* **Consignes**:
**a)** Reproduisez tout le passage de l'extrait sur l'équilibre budgétaire allant de « En outre, l'article » jusqu'à « du droit communautaire. ».
**b)** Condensez sous forme de liste le paragraphe de l'extrait sur l'équilibre budgétaire qui commence par « L'article 119, paragraphe 1 », sans perdre ses faits essentiels.

##### Extrait du document

En outre, l'article 97 de la Constitution, modifié par l'article 2, paragraphe 1, de la Loi constitutionnelle nº 1 du 20 avril 2012, exige que l'ensemble des administrations publiques veille au respect du principe d'équilibre budgétaire et de soutenabilité de la dette. Il prévoit expressément que ce respect soit assuré « conformément au droit communautaire ».
L'article 119, paragraphe 1, de la Constitution contient une disposition similaire qui, en affirmant l'autonomie des communes, des provinces et des régions en matière de recettes et de dépenses, soumet cette autonomie au principe d'équilibre budgétaire et impose l'obligation de respecter les contraintes économiques et financières découlant du droit communautaire.

##########
##### Données fournies

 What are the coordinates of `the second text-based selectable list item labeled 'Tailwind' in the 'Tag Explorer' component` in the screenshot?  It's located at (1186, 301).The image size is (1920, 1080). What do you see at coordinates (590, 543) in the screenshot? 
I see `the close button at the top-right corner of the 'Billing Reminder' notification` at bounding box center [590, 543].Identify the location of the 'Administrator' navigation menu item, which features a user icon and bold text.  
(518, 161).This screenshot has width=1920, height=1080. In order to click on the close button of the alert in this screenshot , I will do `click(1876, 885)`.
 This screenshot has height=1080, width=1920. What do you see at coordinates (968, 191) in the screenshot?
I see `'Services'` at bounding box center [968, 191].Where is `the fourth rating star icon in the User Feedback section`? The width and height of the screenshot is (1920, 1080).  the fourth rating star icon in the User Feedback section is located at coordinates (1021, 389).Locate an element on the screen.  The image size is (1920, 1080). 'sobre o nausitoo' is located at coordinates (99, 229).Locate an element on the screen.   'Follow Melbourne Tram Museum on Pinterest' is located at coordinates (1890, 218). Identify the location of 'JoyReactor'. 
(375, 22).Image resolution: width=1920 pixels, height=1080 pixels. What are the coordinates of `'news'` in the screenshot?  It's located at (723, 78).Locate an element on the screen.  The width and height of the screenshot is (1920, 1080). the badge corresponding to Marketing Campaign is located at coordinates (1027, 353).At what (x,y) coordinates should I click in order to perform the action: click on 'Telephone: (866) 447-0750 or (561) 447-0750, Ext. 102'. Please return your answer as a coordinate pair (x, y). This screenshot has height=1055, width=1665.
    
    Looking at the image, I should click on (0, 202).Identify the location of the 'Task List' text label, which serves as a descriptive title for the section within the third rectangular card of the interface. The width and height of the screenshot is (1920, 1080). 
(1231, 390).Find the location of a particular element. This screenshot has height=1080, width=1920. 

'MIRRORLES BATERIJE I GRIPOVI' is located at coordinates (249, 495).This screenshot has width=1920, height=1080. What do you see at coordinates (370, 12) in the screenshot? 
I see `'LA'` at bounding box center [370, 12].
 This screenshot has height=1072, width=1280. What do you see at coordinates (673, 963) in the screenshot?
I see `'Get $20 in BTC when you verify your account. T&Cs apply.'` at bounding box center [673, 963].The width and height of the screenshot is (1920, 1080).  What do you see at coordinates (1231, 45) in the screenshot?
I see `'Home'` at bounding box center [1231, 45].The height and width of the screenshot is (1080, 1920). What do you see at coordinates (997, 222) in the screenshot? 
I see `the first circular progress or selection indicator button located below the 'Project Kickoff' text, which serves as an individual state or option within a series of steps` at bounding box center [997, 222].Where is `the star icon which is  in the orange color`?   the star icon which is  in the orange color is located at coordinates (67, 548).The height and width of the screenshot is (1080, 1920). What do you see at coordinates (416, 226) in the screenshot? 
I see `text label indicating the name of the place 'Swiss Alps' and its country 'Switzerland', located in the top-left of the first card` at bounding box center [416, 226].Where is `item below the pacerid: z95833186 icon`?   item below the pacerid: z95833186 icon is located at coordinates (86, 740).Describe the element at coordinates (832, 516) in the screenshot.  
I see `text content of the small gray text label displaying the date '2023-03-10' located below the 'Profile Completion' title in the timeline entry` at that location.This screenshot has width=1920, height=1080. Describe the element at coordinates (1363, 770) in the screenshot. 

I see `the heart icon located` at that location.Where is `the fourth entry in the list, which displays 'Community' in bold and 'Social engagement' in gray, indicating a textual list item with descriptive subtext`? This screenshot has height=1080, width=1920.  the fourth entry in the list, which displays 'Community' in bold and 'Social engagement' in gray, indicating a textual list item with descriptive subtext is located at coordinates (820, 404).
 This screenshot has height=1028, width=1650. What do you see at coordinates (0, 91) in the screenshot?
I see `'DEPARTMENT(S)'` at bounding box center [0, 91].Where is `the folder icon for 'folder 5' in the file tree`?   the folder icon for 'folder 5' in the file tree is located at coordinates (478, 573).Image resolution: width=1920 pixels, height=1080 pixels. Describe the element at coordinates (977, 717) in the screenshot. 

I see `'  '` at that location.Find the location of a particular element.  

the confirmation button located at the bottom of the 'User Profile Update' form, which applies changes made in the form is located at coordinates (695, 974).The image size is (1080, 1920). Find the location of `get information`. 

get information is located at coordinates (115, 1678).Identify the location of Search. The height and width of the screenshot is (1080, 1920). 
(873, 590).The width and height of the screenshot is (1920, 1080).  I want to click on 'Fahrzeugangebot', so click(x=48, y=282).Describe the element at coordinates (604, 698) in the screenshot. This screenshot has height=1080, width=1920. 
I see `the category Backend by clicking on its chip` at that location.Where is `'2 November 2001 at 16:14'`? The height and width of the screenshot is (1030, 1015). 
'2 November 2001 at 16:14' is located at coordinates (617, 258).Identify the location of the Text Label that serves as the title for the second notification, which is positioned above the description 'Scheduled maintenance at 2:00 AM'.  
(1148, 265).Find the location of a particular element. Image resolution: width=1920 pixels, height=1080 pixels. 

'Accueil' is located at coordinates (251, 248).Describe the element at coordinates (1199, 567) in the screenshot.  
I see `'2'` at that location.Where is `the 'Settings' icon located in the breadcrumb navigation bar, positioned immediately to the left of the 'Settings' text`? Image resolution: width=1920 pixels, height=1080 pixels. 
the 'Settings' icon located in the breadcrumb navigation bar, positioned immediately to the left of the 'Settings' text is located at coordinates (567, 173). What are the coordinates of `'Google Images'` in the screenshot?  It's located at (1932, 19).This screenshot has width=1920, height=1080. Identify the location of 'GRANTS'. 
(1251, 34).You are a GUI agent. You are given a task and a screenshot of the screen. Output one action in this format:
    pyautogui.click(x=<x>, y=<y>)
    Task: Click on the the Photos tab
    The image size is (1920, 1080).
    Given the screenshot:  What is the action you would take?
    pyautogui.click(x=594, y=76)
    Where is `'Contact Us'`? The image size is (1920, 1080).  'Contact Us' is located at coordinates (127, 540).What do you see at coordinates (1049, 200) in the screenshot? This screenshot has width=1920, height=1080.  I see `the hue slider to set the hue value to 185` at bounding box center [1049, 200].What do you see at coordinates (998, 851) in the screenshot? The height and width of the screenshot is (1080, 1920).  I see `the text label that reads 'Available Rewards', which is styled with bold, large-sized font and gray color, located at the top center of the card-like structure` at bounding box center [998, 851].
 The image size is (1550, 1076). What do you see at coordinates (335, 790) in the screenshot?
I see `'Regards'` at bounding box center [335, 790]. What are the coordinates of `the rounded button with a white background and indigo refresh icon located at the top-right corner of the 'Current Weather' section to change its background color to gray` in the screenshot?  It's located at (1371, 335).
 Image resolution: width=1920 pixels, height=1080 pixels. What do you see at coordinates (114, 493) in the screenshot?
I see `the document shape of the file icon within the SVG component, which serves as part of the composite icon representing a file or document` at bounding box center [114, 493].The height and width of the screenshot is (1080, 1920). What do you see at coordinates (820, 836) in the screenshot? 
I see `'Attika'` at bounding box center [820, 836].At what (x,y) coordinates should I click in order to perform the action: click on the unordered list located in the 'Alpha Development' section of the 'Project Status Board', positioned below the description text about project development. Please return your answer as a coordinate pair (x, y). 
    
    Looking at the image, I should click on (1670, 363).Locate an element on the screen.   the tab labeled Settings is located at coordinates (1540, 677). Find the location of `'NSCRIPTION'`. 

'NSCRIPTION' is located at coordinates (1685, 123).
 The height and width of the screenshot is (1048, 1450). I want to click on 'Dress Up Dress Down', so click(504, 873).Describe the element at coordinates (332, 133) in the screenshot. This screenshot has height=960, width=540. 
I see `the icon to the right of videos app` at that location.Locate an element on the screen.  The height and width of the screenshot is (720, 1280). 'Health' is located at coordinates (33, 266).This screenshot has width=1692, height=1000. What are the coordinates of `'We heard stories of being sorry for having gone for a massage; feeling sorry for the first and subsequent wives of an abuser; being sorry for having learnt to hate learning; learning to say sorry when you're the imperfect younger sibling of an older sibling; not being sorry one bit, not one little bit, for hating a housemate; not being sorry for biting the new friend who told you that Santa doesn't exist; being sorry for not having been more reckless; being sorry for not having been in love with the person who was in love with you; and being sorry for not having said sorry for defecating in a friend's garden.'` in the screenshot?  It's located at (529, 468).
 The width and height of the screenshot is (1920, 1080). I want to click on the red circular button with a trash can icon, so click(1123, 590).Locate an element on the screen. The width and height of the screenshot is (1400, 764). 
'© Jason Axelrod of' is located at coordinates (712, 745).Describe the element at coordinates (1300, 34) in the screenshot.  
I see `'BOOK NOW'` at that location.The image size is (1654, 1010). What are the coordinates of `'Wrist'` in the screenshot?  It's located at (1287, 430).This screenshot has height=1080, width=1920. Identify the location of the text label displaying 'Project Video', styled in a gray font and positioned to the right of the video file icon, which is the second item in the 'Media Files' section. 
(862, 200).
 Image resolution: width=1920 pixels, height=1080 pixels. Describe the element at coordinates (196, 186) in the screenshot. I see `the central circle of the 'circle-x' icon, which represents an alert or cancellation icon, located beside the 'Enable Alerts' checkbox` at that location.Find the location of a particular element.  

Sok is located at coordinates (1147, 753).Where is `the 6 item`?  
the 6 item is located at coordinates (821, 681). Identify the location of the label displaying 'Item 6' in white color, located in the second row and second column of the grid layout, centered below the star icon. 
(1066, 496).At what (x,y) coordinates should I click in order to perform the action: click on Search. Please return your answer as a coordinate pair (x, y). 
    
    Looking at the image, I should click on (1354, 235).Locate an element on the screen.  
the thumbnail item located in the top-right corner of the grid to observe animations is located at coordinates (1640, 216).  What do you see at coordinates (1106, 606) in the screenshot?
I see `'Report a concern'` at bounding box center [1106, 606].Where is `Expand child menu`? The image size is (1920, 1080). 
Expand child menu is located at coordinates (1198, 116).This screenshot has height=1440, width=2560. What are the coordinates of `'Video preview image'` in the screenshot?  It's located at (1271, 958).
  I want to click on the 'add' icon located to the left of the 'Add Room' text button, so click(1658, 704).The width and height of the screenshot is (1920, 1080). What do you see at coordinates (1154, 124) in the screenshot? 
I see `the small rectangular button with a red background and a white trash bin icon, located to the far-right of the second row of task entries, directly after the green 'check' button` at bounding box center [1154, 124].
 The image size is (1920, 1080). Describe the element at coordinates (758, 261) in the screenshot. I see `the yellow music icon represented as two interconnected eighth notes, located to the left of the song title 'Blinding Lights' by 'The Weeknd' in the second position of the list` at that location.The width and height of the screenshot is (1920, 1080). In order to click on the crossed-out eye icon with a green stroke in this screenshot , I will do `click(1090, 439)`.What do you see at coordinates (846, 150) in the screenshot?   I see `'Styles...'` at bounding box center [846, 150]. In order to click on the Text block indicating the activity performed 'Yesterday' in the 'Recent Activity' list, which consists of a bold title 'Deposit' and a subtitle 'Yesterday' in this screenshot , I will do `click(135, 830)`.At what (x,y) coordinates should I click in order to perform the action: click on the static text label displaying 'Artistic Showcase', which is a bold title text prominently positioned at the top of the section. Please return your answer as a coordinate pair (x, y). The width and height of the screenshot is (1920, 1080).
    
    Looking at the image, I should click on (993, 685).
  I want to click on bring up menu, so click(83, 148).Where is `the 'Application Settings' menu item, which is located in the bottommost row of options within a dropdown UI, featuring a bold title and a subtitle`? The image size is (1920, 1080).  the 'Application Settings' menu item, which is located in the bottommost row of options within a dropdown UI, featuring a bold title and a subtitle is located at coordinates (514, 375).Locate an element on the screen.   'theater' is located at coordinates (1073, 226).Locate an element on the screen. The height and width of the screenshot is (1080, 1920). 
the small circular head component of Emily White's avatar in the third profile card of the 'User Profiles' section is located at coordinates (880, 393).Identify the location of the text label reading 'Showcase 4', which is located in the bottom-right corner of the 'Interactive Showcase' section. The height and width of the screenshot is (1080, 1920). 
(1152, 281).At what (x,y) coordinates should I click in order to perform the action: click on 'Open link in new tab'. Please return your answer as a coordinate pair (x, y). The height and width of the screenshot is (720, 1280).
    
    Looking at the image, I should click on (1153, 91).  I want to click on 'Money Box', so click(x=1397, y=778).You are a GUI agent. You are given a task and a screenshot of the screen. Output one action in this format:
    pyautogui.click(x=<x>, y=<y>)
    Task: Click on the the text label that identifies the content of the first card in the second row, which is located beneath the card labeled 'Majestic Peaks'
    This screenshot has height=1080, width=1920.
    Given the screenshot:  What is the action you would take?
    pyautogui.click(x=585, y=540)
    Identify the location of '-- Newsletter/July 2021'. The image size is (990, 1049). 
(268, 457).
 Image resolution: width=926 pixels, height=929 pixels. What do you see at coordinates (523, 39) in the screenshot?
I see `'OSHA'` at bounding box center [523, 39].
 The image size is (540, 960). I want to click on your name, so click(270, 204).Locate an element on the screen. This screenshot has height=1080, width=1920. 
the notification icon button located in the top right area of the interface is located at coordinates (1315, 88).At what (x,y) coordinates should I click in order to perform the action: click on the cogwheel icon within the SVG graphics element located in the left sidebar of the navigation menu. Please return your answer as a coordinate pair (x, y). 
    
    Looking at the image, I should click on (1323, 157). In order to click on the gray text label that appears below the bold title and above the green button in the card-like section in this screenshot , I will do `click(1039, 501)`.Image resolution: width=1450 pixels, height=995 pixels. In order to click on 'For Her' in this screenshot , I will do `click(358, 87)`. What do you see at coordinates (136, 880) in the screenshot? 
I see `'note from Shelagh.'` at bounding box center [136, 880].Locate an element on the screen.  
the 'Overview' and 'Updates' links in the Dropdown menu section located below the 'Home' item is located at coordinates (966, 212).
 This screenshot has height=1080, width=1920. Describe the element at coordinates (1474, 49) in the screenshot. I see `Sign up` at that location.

##########

* **Réponses par consigne**:
**a)**
En outre, l'article 97 de la Constitution, modifié par l'article 2, paragraphe 1, de la Loi constitutionnelle nº 1 du 20 avril 2012, exige que l'ensemble des administrations publiques veille au respect du principe d'équilibre budgétaire et de soutenabilité de la dette. Il prévoit expressément que ce respect soit assuré « conformément au droit communautaire ».
L'article 119, paragraphe 1, de la Constitution contient une disposition similaire qui, en affirmant l'autonomie des communes, des provinces et des régions en matière de recettes et de dépenses, soumet cette autonomie au principe d'équilibre budgétaire et impose l'obligation de respecter les contraintes économiques et financières découlant du droit communautaire.

**b)**
- L'article 119, paragraphe 1, de la Constitution affirme l'autonomie des communes, des provinces et des régions en matière de recettes et de dépenses.
- Cette autonomie est soumise au principe d'équilibre budgétaire.
- La disposition impose le respect des contraintes économiques et financières découlant du droit communautaire.